Il soggetto del metaverso si muove ed è lui, in questo suo movimento continuamente de -situato, a rendere obsoleta la realtà «là fuori». Questo soggetto abita il tempo, in una sorta di presente esteso e allargato, broad present o ampio presente come lo ha definito il teorico Hans Ulrich Gumbrecht, che annulla il tempo storico e, con esso, ogni potenzialità di presenza come l’avevamo fin qui intesa.

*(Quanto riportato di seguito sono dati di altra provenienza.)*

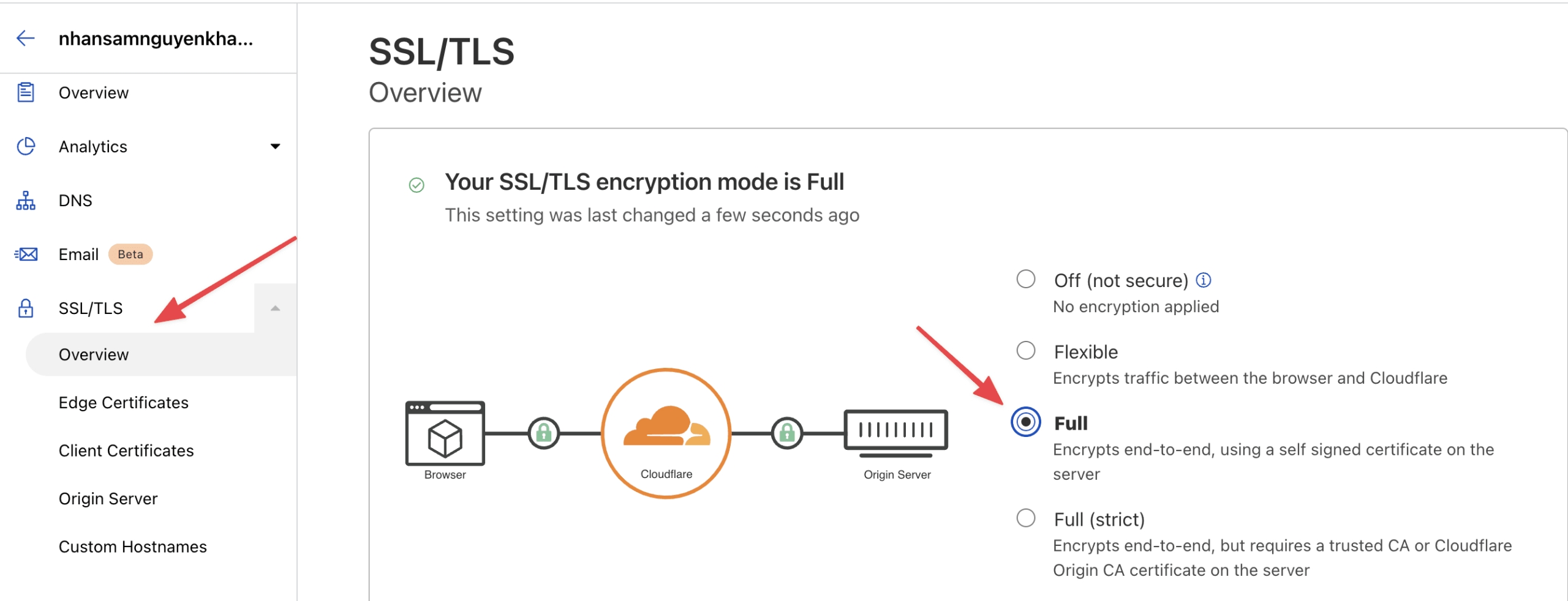1568x601 pixels.
Task: Click the Email envelope icon
Action: tap(24, 253)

Se la modernità è stata a lungo caratterizzata da un’idea di tempo storico e di presente inteso come margine e residuo, schiacciata tra passato e futuro (per il più moderno tra i poeti, Baudelaire, il presente era un «breve, impercettibile momento di transizione» tra passato e futuro) il tempo del metaverso sembra aver cambiato… verso. Mentre il breve presente del moderno era un habitat tutto sommato confortevole per un soggetto ancora chiamato a scegliere su base esperienziale (passato) tra diverse possibilità di futuro (progetto), va detto che per noi, soggetti che non vivono più nel tempo storico il presente «si è trasformato in una simultaneità in espansione» (H. U. Gumbrecht, Il nostro ampio presente, a cura di A. Comparini, Bompiani, Milano 2019, p. 35), dando vita a un nuovo rapporto con le cose, la res extensa cartesiana, che ha svuotato lo spazio di ogni significato e, oggi, tramite il metaverso si appresta a svuotare anche il senso del tempo riempendolo di pura res cogitans (digitale). A incarnarsi è l’internet, ma a disincarnarsi siamo noi, umani. Per secoli l’umanità si è rapportata a ciò che si lasciava alle spalle, gli “spazi esistenziali”, per meglio rapportarsi ai tempi che gli si presentavano davanti, i “futuri possibili”. Il presente è stato sempre il campo di conflitto e ricomposizione di tutto questo. Nel metaverso è il presente a dilatarsi e a espandersi, inglobando così il passato e assorbendo dentro le proprie logiche immanenti ogni possibile futuro. Se le premesse sono queste, c’è solo da sperare che la tecnologia ci riservi uno di quei suoi magnifici, imprevisti, contrattempi. Rendendo presto obsoleta anche questa distopia.